The Federal Reserve's decision to slash interest rates by 75 basis points on Tuesday was a bold, well measured move to avoid a sharp slowdown in the U.S. economy, John Snow, former U.S. Treasury Secretary & chairman of Cerberus Capital, told CNBC's "Squawk Box Europe."
Many market watches said the unscheduled decision smacked of panic and suggested the Federal Open Market Committee had been caught unawares by the severity of the threat facing the world’s biggest economy, but Snow sees no such signals.
"I don't think it’s anything other than well measured, well thought-out efforts to avoid the U.S. going south," Snow insisted Wednesday, adding that a planned economic rescue package from the U.S. government showed that it's "bound and determined to avoid a recession."

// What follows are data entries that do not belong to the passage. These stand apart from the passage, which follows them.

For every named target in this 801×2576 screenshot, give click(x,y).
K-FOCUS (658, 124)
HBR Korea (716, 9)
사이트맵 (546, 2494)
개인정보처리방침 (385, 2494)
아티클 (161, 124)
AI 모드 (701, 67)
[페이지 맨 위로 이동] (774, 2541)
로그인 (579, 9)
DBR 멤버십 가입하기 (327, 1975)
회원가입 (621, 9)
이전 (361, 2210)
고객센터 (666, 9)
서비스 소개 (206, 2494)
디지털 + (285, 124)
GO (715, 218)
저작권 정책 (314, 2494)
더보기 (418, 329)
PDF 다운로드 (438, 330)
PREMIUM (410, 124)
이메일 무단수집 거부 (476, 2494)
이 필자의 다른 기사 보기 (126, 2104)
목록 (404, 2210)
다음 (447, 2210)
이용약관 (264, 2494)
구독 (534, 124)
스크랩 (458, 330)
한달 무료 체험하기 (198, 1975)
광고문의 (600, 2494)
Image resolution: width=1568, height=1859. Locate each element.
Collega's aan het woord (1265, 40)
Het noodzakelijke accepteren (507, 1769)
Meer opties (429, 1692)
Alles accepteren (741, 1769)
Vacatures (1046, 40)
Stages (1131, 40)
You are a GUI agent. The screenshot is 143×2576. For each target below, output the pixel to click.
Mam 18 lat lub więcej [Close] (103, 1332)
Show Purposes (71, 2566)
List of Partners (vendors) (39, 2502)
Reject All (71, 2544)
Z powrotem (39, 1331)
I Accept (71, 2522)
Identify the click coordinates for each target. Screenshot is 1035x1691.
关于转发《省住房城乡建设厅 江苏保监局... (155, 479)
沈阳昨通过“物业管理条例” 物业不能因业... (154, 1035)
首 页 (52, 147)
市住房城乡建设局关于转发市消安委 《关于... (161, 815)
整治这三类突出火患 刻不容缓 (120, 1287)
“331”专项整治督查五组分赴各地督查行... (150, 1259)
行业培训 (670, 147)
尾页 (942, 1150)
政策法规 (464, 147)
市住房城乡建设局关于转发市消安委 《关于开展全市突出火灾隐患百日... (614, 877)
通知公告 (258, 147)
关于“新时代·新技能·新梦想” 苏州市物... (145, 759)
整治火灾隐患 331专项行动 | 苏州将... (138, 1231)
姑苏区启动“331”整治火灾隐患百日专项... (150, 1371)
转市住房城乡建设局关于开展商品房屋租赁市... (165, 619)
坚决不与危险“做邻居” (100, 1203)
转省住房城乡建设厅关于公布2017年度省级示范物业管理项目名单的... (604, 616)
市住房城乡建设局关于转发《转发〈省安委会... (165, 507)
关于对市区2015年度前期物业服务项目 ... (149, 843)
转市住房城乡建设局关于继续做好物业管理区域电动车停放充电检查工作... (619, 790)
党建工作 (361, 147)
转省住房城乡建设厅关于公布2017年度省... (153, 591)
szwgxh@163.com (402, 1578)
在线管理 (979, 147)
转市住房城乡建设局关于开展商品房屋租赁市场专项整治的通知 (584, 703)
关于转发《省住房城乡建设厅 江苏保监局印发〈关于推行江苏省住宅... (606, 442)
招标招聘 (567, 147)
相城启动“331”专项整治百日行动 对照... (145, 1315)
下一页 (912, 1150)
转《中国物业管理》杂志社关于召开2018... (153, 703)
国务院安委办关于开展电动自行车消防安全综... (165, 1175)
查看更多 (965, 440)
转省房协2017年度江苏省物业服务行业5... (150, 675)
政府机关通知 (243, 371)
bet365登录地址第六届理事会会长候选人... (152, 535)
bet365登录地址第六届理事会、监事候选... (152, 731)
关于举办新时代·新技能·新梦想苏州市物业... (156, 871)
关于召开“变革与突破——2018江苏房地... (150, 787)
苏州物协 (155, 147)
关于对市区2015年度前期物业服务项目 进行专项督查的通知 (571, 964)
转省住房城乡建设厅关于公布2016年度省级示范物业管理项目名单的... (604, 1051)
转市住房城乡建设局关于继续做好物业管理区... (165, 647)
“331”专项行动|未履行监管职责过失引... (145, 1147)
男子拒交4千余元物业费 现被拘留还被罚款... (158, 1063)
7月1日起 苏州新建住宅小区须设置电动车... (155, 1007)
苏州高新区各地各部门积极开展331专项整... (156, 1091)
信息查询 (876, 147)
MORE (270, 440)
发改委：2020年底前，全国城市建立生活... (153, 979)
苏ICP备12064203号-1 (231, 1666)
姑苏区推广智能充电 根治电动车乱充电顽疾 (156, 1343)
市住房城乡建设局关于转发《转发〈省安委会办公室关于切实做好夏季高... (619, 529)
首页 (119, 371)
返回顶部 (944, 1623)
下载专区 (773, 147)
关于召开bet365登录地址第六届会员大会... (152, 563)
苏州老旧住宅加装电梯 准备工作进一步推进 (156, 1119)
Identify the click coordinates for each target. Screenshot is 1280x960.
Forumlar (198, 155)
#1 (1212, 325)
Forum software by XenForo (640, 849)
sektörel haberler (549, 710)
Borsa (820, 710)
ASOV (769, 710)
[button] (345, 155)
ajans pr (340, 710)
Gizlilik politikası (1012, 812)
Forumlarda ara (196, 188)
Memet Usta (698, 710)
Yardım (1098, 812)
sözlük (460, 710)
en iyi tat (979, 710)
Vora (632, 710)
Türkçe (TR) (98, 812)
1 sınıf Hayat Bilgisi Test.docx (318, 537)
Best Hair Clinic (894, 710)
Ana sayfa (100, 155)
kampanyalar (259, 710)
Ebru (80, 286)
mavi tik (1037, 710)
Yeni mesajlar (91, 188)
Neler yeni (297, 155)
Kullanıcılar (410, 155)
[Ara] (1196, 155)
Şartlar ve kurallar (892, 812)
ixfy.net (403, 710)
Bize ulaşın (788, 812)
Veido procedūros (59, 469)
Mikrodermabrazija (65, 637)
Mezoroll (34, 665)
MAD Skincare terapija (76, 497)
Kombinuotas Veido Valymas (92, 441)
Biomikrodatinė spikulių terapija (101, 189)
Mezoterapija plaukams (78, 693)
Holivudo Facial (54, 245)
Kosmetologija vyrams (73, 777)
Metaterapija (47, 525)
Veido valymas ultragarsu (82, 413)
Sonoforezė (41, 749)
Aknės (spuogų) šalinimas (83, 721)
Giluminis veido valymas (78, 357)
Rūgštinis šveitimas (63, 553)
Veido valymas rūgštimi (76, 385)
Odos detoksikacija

Recent labor market data showed a fairly dramatic pickup in unemployment, Snow pointed out when analyzing the rate cut, which when coupled with the near collapse of the real estate market could indicate significant problems.
"What we need to hold the economy strong is exports now," Snow said, citing the loss of consumption the housing crunch could bring.
Ben Bernanke and the other Fed members who voted for the easing would have closely considered the implications of slowing consumer activity when making their decision, according to Snow.
"The United States takes this responsibility to its citizens and to the rest of the world seriously and we know if we go down we tend to take a lot of people with us."